Problem details - The response should consist of every record, reproduced exactly.

Material shown -
::::::

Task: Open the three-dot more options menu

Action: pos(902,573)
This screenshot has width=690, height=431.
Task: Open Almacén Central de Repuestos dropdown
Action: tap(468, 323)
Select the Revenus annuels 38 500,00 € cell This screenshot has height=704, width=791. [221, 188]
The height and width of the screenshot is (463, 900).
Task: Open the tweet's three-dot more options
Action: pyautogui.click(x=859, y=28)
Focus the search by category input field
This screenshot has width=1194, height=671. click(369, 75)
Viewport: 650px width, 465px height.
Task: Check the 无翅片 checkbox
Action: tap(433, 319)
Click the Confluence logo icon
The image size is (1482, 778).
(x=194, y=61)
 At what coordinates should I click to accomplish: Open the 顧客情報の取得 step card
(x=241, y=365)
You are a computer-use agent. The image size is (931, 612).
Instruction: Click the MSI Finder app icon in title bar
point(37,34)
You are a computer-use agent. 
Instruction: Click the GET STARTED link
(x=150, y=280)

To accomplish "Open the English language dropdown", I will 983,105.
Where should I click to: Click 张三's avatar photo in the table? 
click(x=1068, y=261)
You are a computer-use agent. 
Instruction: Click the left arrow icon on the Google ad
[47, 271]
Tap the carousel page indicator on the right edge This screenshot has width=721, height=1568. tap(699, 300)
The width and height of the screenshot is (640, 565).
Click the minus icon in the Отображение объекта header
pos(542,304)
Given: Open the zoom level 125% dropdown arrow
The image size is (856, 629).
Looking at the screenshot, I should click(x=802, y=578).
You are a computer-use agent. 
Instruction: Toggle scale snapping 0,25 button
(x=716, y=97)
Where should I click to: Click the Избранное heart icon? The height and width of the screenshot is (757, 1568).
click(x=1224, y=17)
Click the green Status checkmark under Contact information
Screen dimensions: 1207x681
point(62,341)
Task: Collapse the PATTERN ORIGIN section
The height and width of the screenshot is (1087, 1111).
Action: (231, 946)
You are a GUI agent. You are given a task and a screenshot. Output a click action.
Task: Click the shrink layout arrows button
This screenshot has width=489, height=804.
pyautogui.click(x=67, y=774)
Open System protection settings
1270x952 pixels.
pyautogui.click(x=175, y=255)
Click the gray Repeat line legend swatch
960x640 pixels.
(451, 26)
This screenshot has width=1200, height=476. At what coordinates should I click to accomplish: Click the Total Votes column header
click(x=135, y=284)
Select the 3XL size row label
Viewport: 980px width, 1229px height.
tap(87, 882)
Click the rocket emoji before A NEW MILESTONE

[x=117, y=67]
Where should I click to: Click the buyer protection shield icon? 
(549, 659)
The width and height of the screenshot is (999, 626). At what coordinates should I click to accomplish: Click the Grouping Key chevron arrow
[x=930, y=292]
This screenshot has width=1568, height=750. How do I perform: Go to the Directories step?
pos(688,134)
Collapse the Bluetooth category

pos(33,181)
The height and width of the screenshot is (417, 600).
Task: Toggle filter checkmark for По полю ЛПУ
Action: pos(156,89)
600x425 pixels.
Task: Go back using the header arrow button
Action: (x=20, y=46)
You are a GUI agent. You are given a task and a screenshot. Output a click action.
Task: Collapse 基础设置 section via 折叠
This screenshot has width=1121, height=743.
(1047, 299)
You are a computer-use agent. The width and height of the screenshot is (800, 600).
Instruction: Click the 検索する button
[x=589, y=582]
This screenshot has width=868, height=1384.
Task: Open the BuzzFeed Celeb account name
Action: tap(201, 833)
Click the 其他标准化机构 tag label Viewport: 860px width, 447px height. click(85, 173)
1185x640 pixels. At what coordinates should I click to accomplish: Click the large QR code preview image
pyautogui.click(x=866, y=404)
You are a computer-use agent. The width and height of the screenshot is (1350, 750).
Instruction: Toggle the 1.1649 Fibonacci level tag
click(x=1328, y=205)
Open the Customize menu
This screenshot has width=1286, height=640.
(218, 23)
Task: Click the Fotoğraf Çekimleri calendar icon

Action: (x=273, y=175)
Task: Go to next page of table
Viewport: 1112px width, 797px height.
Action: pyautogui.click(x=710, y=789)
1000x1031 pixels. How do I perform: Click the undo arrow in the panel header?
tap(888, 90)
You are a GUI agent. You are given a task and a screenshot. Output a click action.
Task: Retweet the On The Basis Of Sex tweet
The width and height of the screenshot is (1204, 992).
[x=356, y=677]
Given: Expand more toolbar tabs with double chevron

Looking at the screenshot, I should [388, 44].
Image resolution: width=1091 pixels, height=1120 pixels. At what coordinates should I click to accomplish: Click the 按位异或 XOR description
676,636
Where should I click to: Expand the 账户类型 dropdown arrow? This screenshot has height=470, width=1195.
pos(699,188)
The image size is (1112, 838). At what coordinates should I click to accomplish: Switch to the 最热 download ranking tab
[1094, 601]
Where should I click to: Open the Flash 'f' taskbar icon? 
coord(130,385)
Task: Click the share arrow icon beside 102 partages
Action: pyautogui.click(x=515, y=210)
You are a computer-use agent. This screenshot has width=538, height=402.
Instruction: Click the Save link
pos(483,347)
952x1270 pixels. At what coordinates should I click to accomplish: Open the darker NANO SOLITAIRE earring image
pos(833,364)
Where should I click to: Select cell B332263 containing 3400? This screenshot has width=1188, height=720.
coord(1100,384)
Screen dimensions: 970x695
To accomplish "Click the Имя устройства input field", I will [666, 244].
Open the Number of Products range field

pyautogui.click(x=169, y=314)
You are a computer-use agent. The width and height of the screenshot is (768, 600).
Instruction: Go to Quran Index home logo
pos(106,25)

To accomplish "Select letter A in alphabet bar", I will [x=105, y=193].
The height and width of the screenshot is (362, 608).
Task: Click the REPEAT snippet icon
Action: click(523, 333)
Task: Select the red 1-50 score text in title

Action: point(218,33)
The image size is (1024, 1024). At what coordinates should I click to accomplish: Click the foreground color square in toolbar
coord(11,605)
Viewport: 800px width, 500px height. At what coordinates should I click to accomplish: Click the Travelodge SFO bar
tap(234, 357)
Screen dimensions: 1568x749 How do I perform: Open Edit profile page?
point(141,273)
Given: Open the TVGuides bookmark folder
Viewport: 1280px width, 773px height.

::::::

Written answer -
Task: Open the three-dot more options menu

Action: pos(902,573)
This screenshot has width=690, height=431.
Task: Open Almacén Central de Repuestos dropdown
Action: tap(468, 323)
Select the Revenus annuels 38 500,00 € cell This screenshot has height=704, width=791. [221, 188]
The height and width of the screenshot is (463, 900).
Task: Open the tweet's three-dot more options
Action: pyautogui.click(x=859, y=28)
Focus the search by category input field
This screenshot has width=1194, height=671. click(369, 75)
Viewport: 650px width, 465px height.
Task: Check the 无翅片 checkbox
Action: tap(433, 319)
Click the Confluence logo icon
The image size is (1482, 778).
(x=194, y=61)
 At what coordinates should I click to accomplish: Open the 顧客情報の取得 step card
(x=241, y=365)
You are a computer-use agent. The image size is (931, 612).
Instruction: Click the MSI Finder app icon in title bar
point(37,34)
You are a computer-use agent. 
Instruction: Click the GET STARTED link
(x=150, y=280)

To accomplish "Open the English language dropdown", I will 983,105.
Where should I click to: Click 张三's avatar photo in the table? 
click(x=1068, y=261)
You are a computer-use agent. 
Instruction: Click the left arrow icon on the Google ad
[47, 271]
Tap the carousel page indicator on the right edge This screenshot has width=721, height=1568. tap(699, 300)
The width and height of the screenshot is (640, 565).
Click the minus icon in the Отображение объекта header
pos(542,304)
Given: Open the zoom level 125% dropdown arrow
The image size is (856, 629).
Looking at the screenshot, I should click(x=802, y=578).
You are a computer-use agent. 
Instruction: Toggle scale snapping 0,25 button
(x=716, y=97)
Where should I click to: Click the Избранное heart icon? The height and width of the screenshot is (757, 1568).
click(x=1224, y=17)
Click the green Status checkmark under Contact information
Screen dimensions: 1207x681
point(62,341)
Task: Collapse the PATTERN ORIGIN section
The height and width of the screenshot is (1087, 1111).
Action: (231, 946)
You are a GUI agent. You are given a task and a screenshot. Output a click action.
Task: Click the shrink layout arrows button
This screenshot has width=489, height=804.
pyautogui.click(x=67, y=774)
Open System protection settings
1270x952 pixels.
pyautogui.click(x=175, y=255)
Click the gray Repeat line legend swatch
960x640 pixels.
(451, 26)
This screenshot has width=1200, height=476. At what coordinates should I click to accomplish: Click the Total Votes column header
click(x=135, y=284)
Select the 3XL size row label
Viewport: 980px width, 1229px height.
tap(87, 882)
Click the rocket emoji before A NEW MILESTONE

[x=117, y=67]
Where should I click to: Click the buyer protection shield icon? 
(549, 659)
The width and height of the screenshot is (999, 626). At what coordinates should I click to accomplish: Click the Grouping Key chevron arrow
[x=930, y=292]
This screenshot has width=1568, height=750. How do I perform: Go to the Directories step?
pos(688,134)
Collapse the Bluetooth category

pos(33,181)
The height and width of the screenshot is (417, 600).
Task: Toggle filter checkmark for По полю ЛПУ
Action: pos(156,89)
600x425 pixels.
Task: Go back using the header arrow button
Action: (x=20, y=46)
You are a GUI agent. You are given a task and a screenshot. Output a click action.
Task: Collapse 基础设置 section via 折叠
This screenshot has width=1121, height=743.
(1047, 299)
You are a computer-use agent. The width and height of the screenshot is (800, 600).
Instruction: Click the 検索する button
[x=589, y=582]
This screenshot has width=868, height=1384.
Task: Open the BuzzFeed Celeb account name
Action: tap(201, 833)
Click the 其他标准化机构 tag label Viewport: 860px width, 447px height. click(85, 173)
1185x640 pixels. At what coordinates should I click to accomplish: Click the large QR code preview image
pyautogui.click(x=866, y=404)
You are a computer-use agent. The width and height of the screenshot is (1350, 750).
Instruction: Toggle the 1.1649 Fibonacci level tag
click(x=1328, y=205)
Open the Customize menu
This screenshot has width=1286, height=640.
(218, 23)
Task: Click the Fotoğraf Çekimleri calendar icon

Action: (x=273, y=175)
Task: Go to next page of table
Viewport: 1112px width, 797px height.
Action: pyautogui.click(x=710, y=789)
1000x1031 pixels. How do I perform: Click the undo arrow in the panel header?
tap(888, 90)
You are a GUI agent. You are given a task and a screenshot. Output a click action.
Task: Retweet the On The Basis Of Sex tweet
The width and height of the screenshot is (1204, 992).
[x=356, y=677]
Given: Expand more toolbar tabs with double chevron

Looking at the screenshot, I should [388, 44].
Image resolution: width=1091 pixels, height=1120 pixels. At what coordinates should I click to accomplish: Click the 按位异或 XOR description
676,636
Where should I click to: Expand the 账户类型 dropdown arrow? This screenshot has height=470, width=1195.
pos(699,188)
The image size is (1112, 838). At what coordinates should I click to accomplish: Switch to the 最热 download ranking tab
[1094, 601]
Where should I click to: Open the Flash 'f' taskbar icon? 
coord(130,385)
Task: Click the share arrow icon beside 102 partages
Action: pyautogui.click(x=515, y=210)
You are a computer-use agent. This screenshot has width=538, height=402.
Instruction: Click the Save link
pos(483,347)
952x1270 pixels. At what coordinates should I click to accomplish: Open the darker NANO SOLITAIRE earring image
pos(833,364)
Where should I click to: Select cell B332263 containing 3400? This screenshot has width=1188, height=720.
coord(1100,384)
Screen dimensions: 970x695
To accomplish "Click the Имя устройства input field", I will [666, 244].
Open the Number of Products range field

pyautogui.click(x=169, y=314)
You are a computer-use agent. The width and height of the screenshot is (768, 600).
Instruction: Go to Quran Index home logo
pos(106,25)

To accomplish "Select letter A in alphabet bar", I will [x=105, y=193].
The height and width of the screenshot is (362, 608).
Task: Click the REPEAT snippet icon
Action: click(523, 333)
Task: Select the red 1-50 score text in title

Action: point(218,33)
The image size is (1024, 1024). At what coordinates should I click to accomplish: Click the foreground color square in toolbar
coord(11,605)
Viewport: 800px width, 500px height. At what coordinates should I click to accomplish: Click the Travelodge SFO bar
tap(234, 357)
Screen dimensions: 1568x749 How do I perform: Open Edit profile page?
point(141,273)
Given: Open the TVGuides bookmark folder
Viewport: 1280px width, 773px height.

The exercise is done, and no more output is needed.